Sideline evaluation of the patient should include a thorough examination of the cervical spine, including palpation for localized tenderness or deformity, and active range of motion within the limits of comfort should be checked. Thorough neurologic examination, including strength testing of all muscle groups, sensory testing in all dermatomes, and deep-tendon reflexes, is essential. The shoulder should be examined for injury to the clavicle, acromioclavicular, and glenohumeral joints. Symptoms may be elicited with percussion over Erb’s point or with Spurling’s maneuver. Any localized tenderness over the cervical spine or limited range of motion should prompt immediate cervical spine precautions and transfer to a hospital for radiologic evaluation to rule out cervical spine fractures, facet dislocations, or other cervical spine injuries. Stingers are always unilateral and any bilateral involvement or hemiparesis indicates a spinal cord injury and should be treated accordingly.

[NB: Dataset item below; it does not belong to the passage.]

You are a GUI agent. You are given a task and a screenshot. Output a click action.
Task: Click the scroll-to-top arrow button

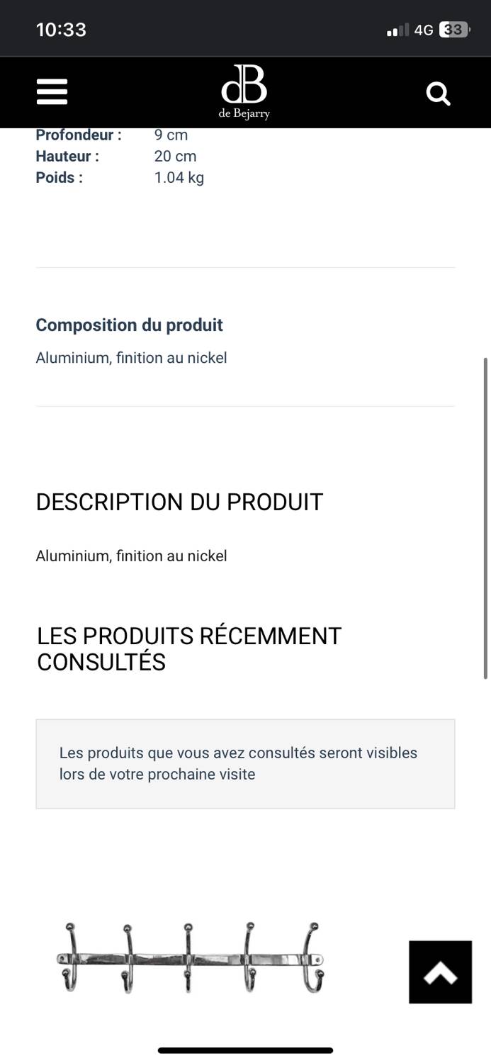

Management of stingers is largely supportive. Most resolve within minutes, without any residual weakness. The athlete should be removed from competition until all symptoms completely resolve. For a first-time stinger, the athlete may return to play the same day if the symptoms have completely resolved. Table 9-1 shows return-to-play criteria as described by Vaccaro and colleagues.7 In 5% to 10% of cases, neurologic deficit may last hours, days, or even weeks.5 In these cases, rehabilitation should focus on regaining strength in all affected muscle groups, and full cervical spine motion prior to considering return to play.

Prevention of stingers in football players is important and revolves around education, coaching, and equipment. Improper tackling techniques are felt to be responsible for many stinger injuries. Training to avoid head down tackling positions with knowledgeable coaches needs to be emphasized. Protective neck rolls and shoulder pads can be worn to limit cervical extension and lateral flexion and possibly decrease stinger injuries.

References

1.  Meyer SA, Schulte KR, Callaghan JJ, Albright JP, Powell JW, Crowley ET, el-Khoury GY. Cervical spinal stenosis and stingers in collegiate football players. Am J Sports Med. 1994;22:158-166.

2.  Hershman EB. Brachial plexus injuries. Clin Sports Med. 1990;9:311-329.

3.  Weinberg J, Rokito S, Silber JS. Etiology, treatment, and prevention of athletic “stingers.” Clin Sports Med. 2003;22:493-500.

4.  Yoo JU, Zou D, Edwards WT, Bayley J, Yuan HA. Effect of cervical spine motion on the neuroforaminal dimensions of human cervical spine. Spine. 1992;17:1131-1136.

5.  Safran MR. Nerve injury about the shoulder in athletes, part 2: long thoracic nerve, spinal accessory nerve, burners/stingers, thoracic outlet syndrome. Am J Sports Med. 2004;32:1063-1076.

6.  Castro FP Jr, Ricciardi J, Brunet ME, Busch MT, Whitecloud TS 3rd. Stingers, the Torg ratio, and the cervical spine. Am J Sports Med. 1997;25:603-608.

7.  Vaccaro AR, Watkins B, Albert TJ, Pfaff WL, Klein GR, Silber JS. Cervical spine injuries in athletes: current return-to-play criteria. Orthopedics. 2001;24:699-703.